Document segment>

Segment Open

In closing remarks, the panelists shared their views on Black History Month and empowerment.
“Black History Month is not really a month,” remarked Cohen. “Let’s look at the trajectory between Dr. King and President Obama. Obama realized much of that dream.” As a minority community, Smith added, “Elmont cannot let others define who we are, so our struggle is to continue to fight to make sure that our community becomes and stays the community we want it to be.”
“We spend a considerable amount of money educating our children, but many of them leave and never come back,” noted Tallini. He offered that the community needs to develop its density, mixed use and affordable, workforce housing. “We need jobs, high paying jobs. We have to give them a reason to stay. If we really want to execute ideas in the vision plan, then we have to answer some of those questions.”

Segment Closed

Supplied information>
Segment Open

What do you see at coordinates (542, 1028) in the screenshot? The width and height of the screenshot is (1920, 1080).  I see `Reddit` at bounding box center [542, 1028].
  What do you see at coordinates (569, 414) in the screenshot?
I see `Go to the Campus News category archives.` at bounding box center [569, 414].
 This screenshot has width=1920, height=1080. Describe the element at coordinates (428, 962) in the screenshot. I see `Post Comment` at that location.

Segment Closed

Your tasks>
1. List the names of the panelists quoted in the panel remarks on Black History Month and empowerment.
2. In the panel remarks on Black History Month and empowerment, what does Tallini say happens to many of the children the community spends money educating?

Response list>
1. Cohen, Smith, Tallini

2. Many of them leave and never come back.